◆ **PROVIDED RECORDS**
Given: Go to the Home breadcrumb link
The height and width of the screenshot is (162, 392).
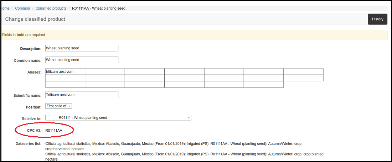Looking at the screenshot, I should pyautogui.click(x=5, y=8).
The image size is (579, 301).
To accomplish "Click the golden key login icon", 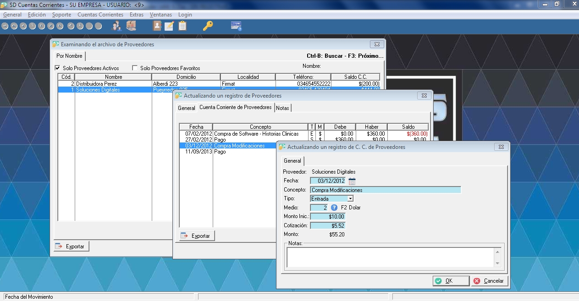I will [208, 26].
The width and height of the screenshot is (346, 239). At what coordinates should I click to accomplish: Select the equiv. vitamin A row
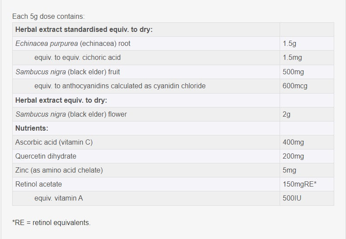[x=59, y=198]
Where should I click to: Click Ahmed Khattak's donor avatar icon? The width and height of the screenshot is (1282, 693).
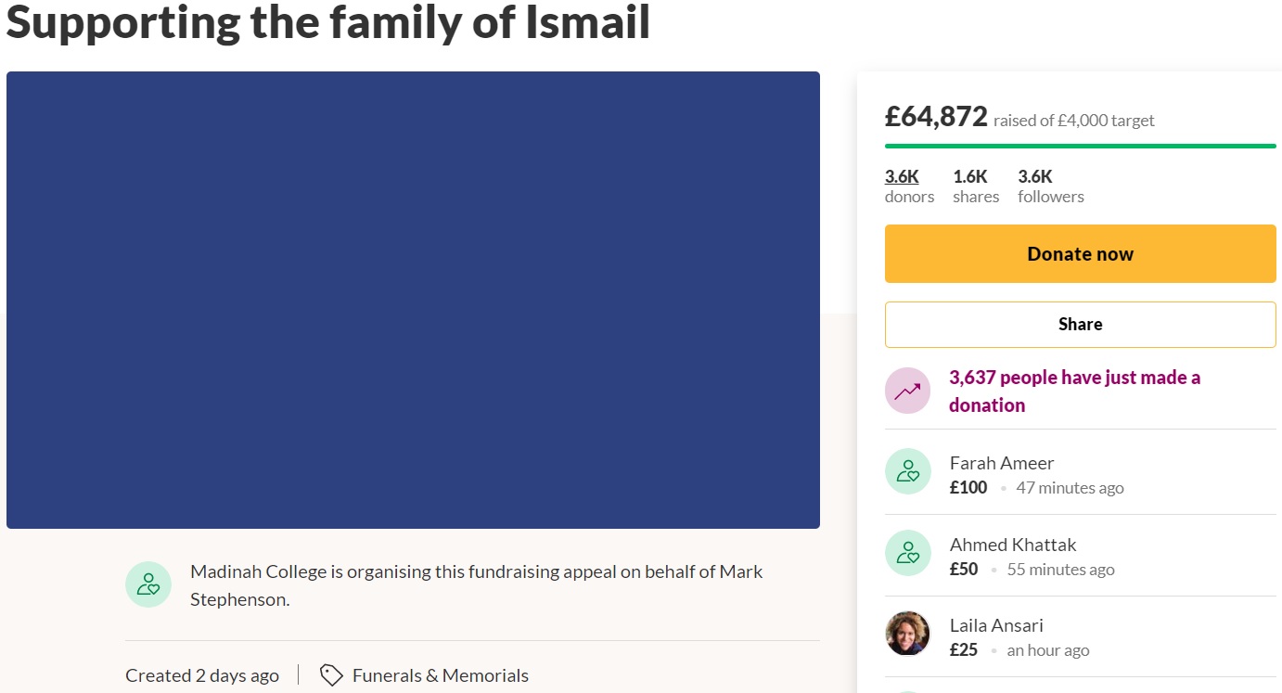click(907, 553)
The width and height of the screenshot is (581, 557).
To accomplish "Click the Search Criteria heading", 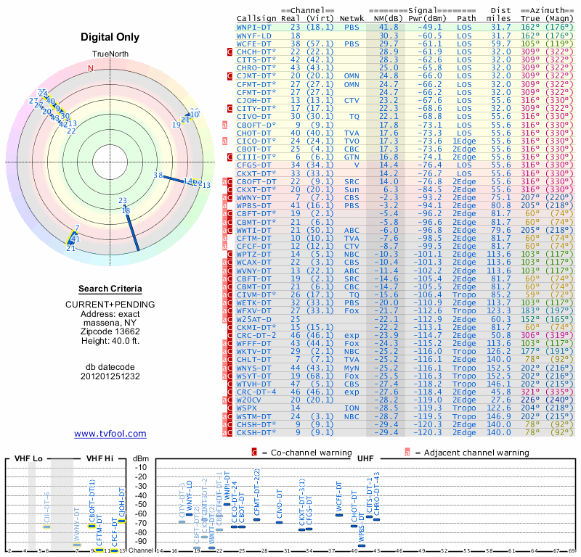I will click(x=110, y=289).
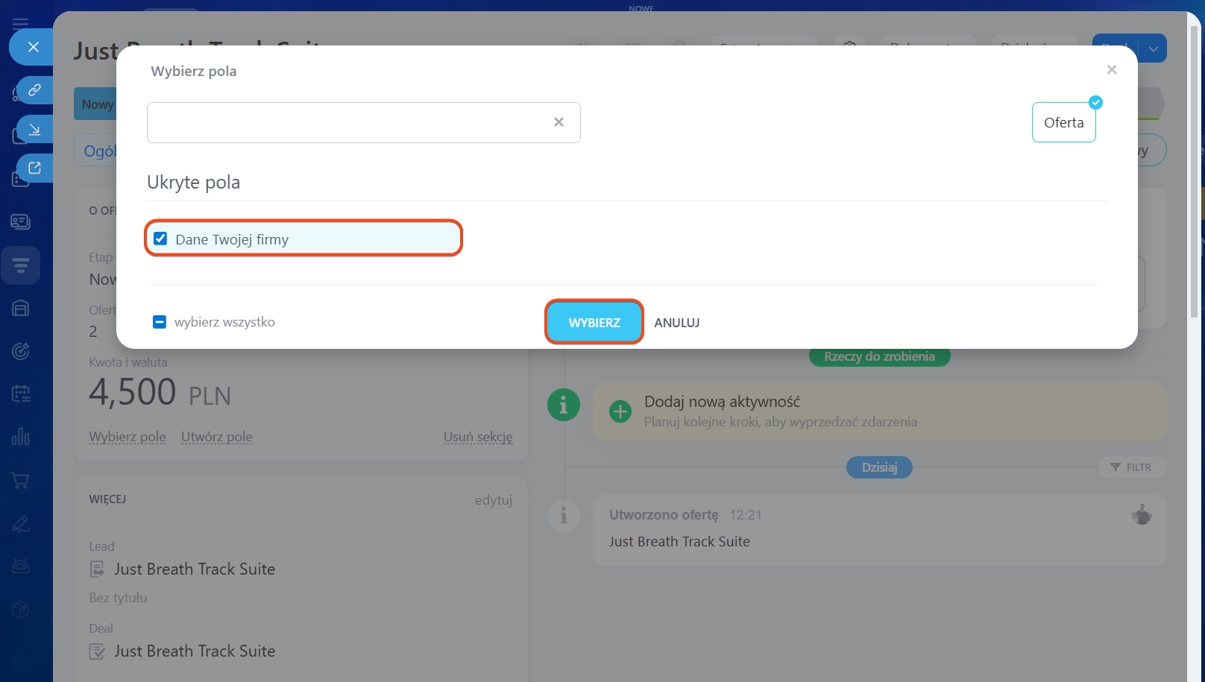Image resolution: width=1205 pixels, height=682 pixels.
Task: Click the collapse arrow icon on slider
Action: pos(34,130)
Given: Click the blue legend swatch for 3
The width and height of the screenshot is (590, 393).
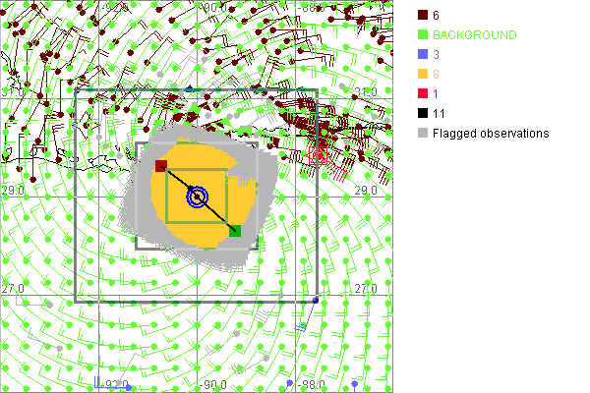Looking at the screenshot, I should [x=423, y=54].
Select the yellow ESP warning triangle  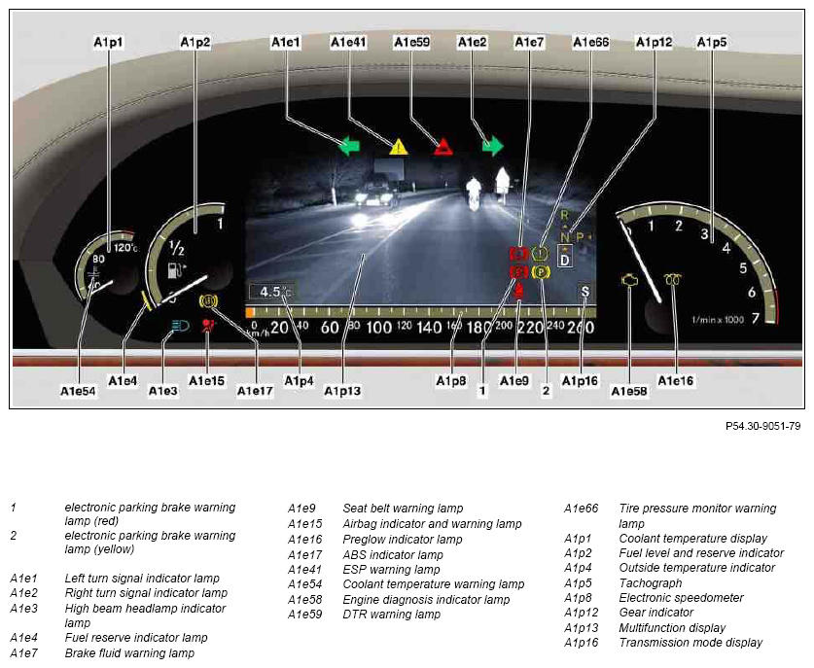point(399,147)
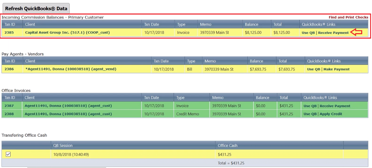372x168 pixels.
Task: Click the Refresh QuickBooks Data button
Action: (x=36, y=8)
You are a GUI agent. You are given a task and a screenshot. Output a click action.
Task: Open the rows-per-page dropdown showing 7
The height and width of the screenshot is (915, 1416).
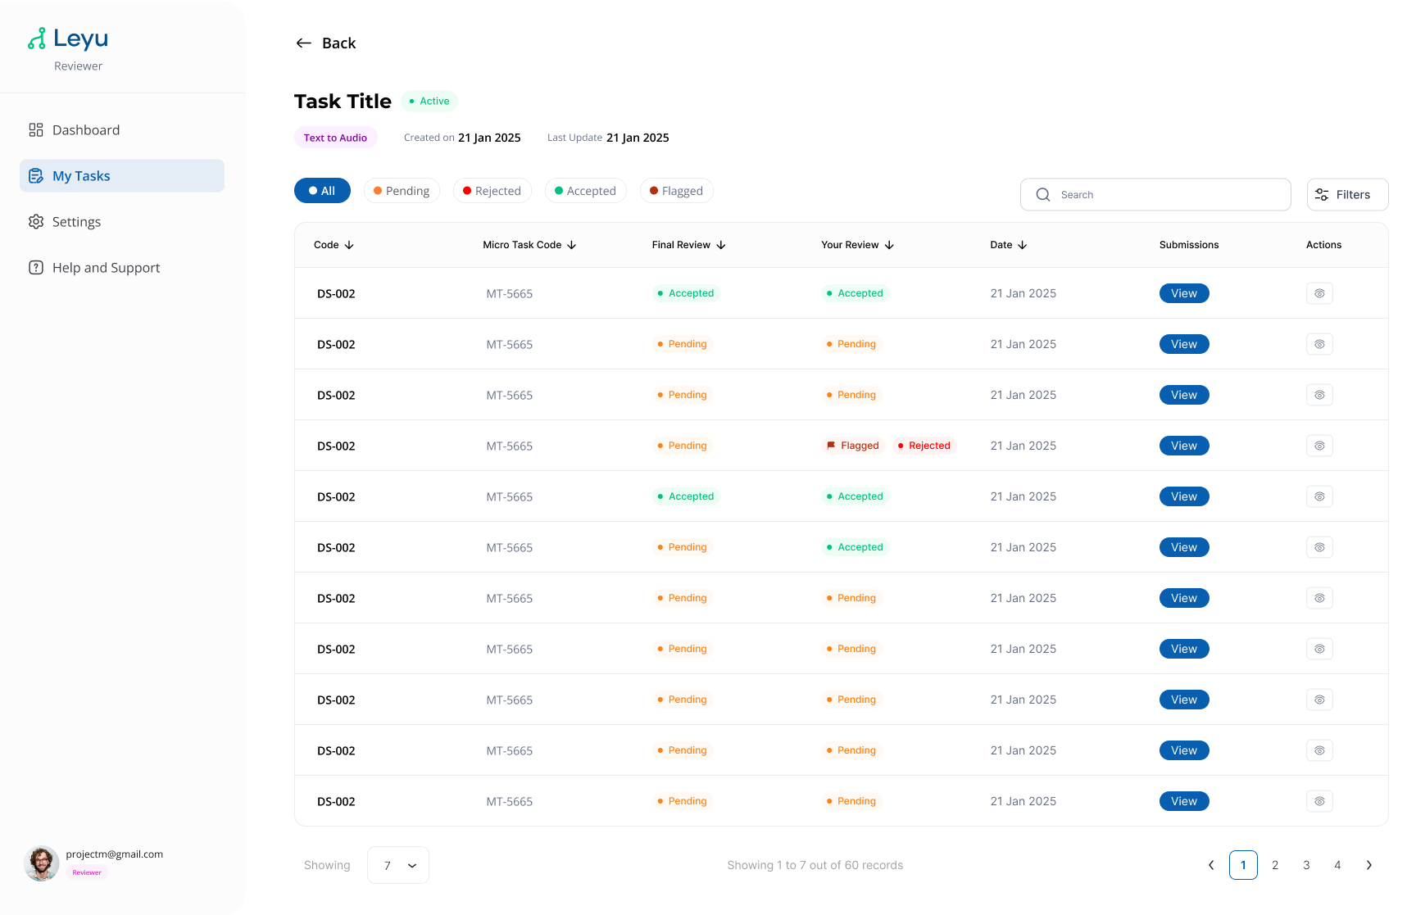click(x=398, y=865)
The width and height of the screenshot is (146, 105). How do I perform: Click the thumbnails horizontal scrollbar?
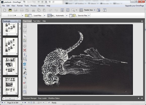(x=10, y=98)
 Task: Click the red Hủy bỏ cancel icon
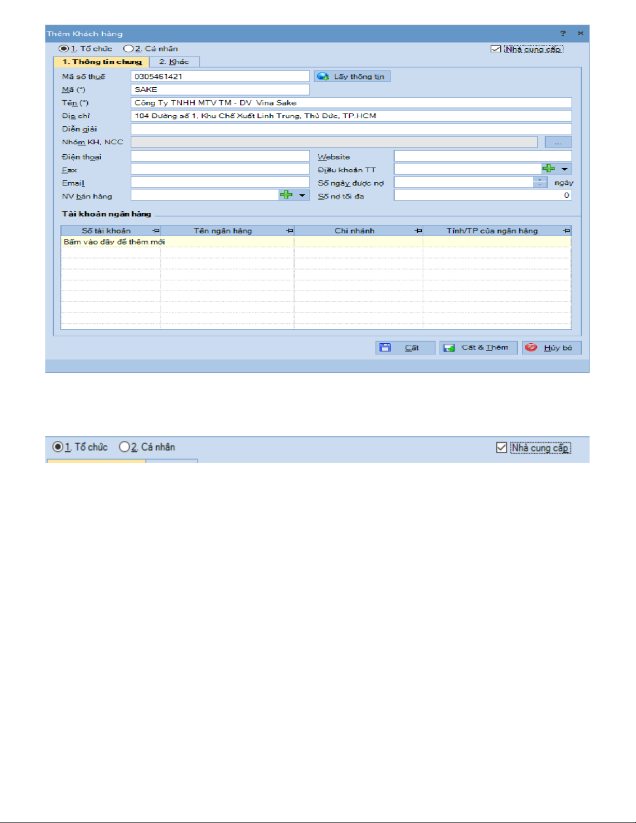tap(531, 347)
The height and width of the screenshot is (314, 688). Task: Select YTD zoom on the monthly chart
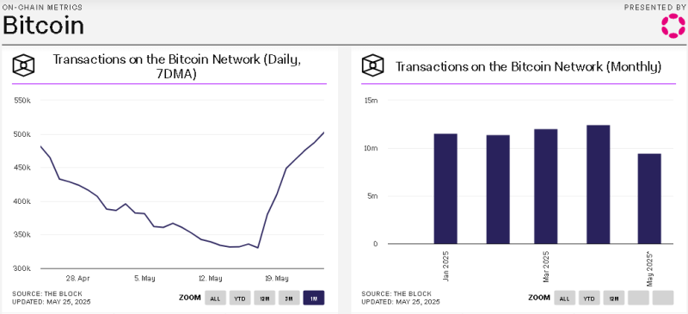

◆ **WHAT IS REQUIRED**
Counting both ends, reproduce word for word the lines from the line with "The height and width of the screenshot is (915, 1416)." to the final line of the listing above, skipping every picture.

◆ **YOUR RESPONSE**
The height and width of the screenshot is (915, 1416).
click(x=398, y=865)
The width and height of the screenshot is (146, 105). How do I perform: Click the thumbnails horizontal scrollbar?
(x=10, y=98)
 Task: Click the red Hủy bỏ cancel icon
tap(531, 347)
The height and width of the screenshot is (314, 688). Task: Select YTD zoom on the monthly chart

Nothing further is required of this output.